Il embrassait Marie-Anne avec une sorte d'égarement, et comme elle se débattait, comme elle ne le lâchait toujours pas, il la souleva, la porta jusqu'à une chaise et brusquement s'arracha à ses étreintes.
—Adieu!... cria-t-il, quand tu me reverras, le père sera vengé.
Elle se dressa pour se jeter sur lui, pour le retenir encore; trop tard.
Il avait ouvert la porte et s'était enfui.
—C'est fini, murmura l'infortunée, mon frère est perdu. Rien ne l'arrêtera plus maintenant.

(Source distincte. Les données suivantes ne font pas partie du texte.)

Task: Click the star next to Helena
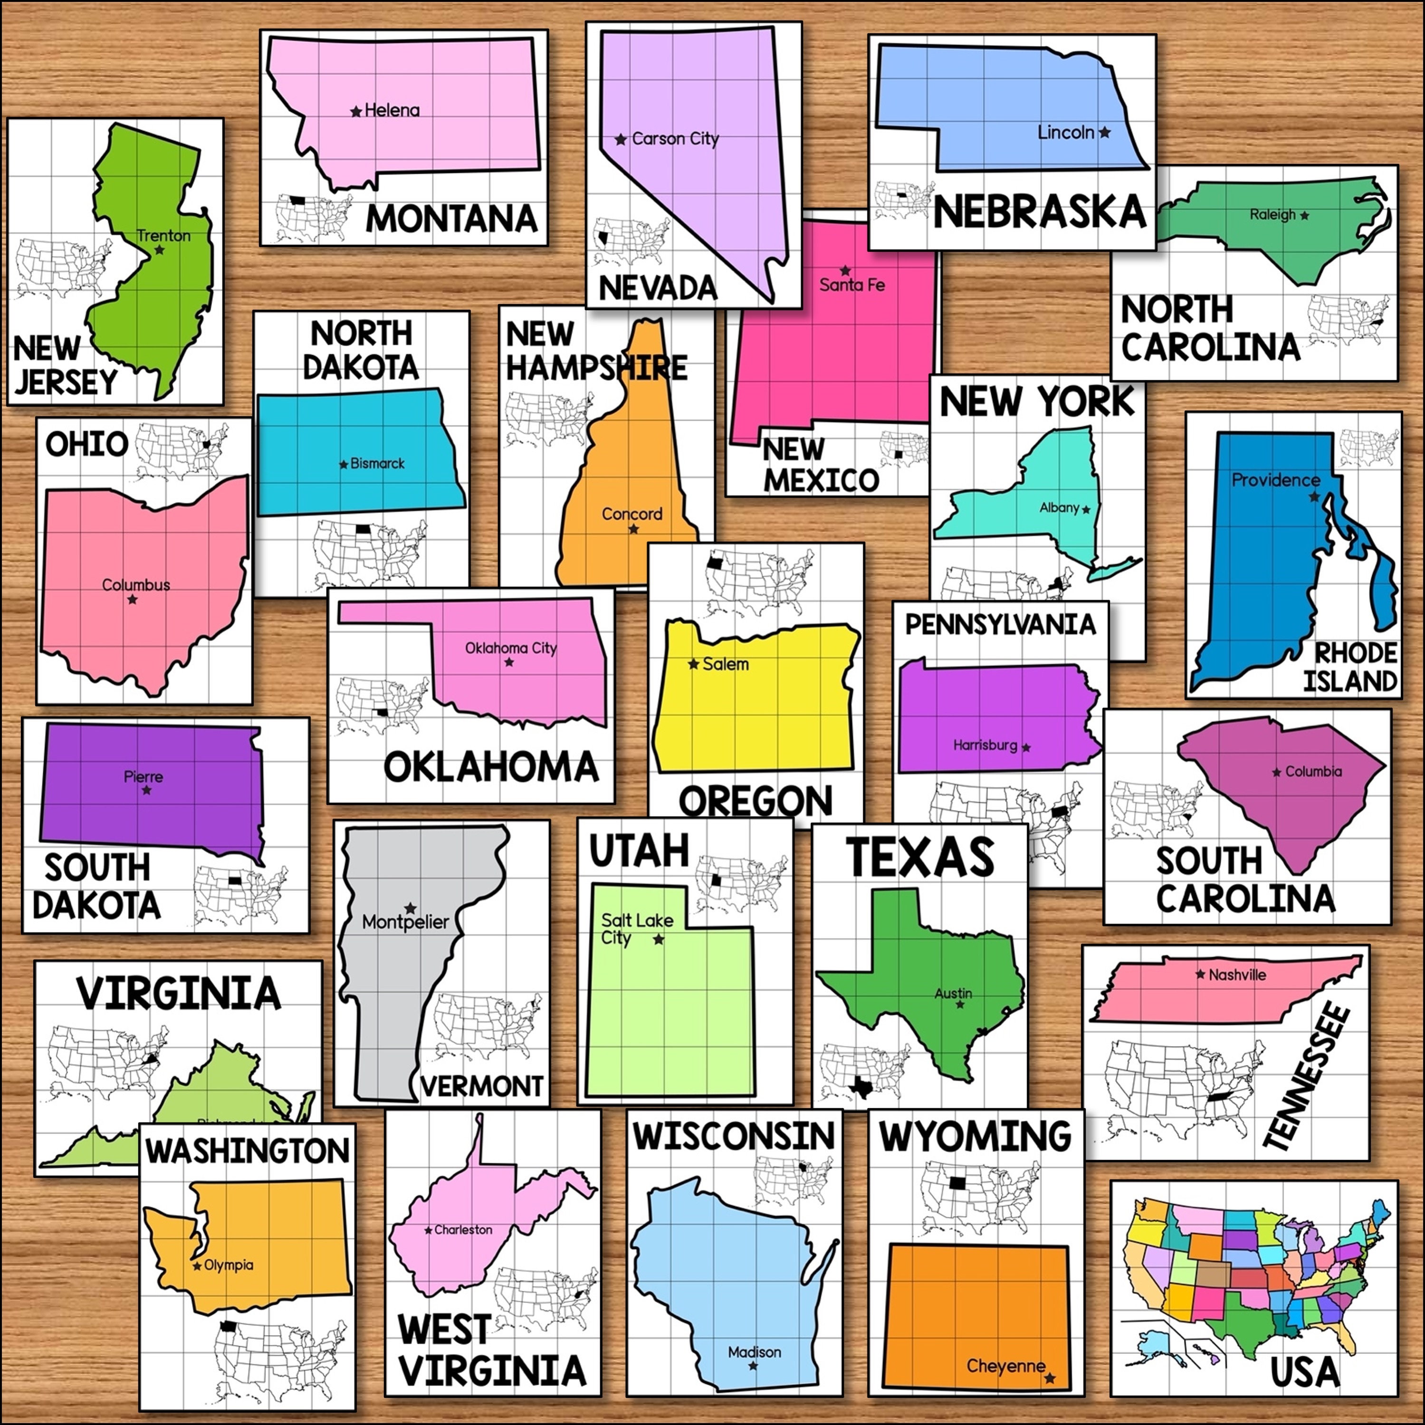pyautogui.click(x=356, y=111)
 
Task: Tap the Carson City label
pyautogui.click(x=675, y=139)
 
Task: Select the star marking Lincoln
pyautogui.click(x=1104, y=133)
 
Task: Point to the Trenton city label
pyautogui.click(x=164, y=235)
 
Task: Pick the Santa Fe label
pyautogui.click(x=852, y=285)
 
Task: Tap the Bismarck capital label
pyautogui.click(x=377, y=463)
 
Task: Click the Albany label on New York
pyautogui.click(x=1059, y=507)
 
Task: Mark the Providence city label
pyautogui.click(x=1275, y=479)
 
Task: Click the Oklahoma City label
pyautogui.click(x=510, y=648)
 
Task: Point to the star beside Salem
pyautogui.click(x=693, y=665)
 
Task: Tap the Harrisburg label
pyautogui.click(x=985, y=745)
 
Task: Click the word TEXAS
pyautogui.click(x=920, y=857)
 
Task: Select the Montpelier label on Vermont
pyautogui.click(x=405, y=921)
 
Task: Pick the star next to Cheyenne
pyautogui.click(x=1050, y=1378)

Une crainte vague et cependant terrifiante, inexplicable et qui avait l'horreur de la réalité, étreignait son cœur jusqu'au spasme.
Elle se sentait comme entraînée dans un tourbillon de passions, de haines, de vengeances et de crimes, et une voix lui disait qu'elle y serait misérablement brisée.
Le cercle fatal du malheur qui l'entourait allait se rétrécissant autour d'elle de jour en jour.
Mais d'autres soucis devaient la distraire de ces pressentiments funèbres.
Un soir, pendant qu'elle dressait sa petite table dans la première pièce de la Borderie, elle entendit à la porte, qui était fermée au verrou, comme le bruissement d'une feuille de papier qu'on froisse.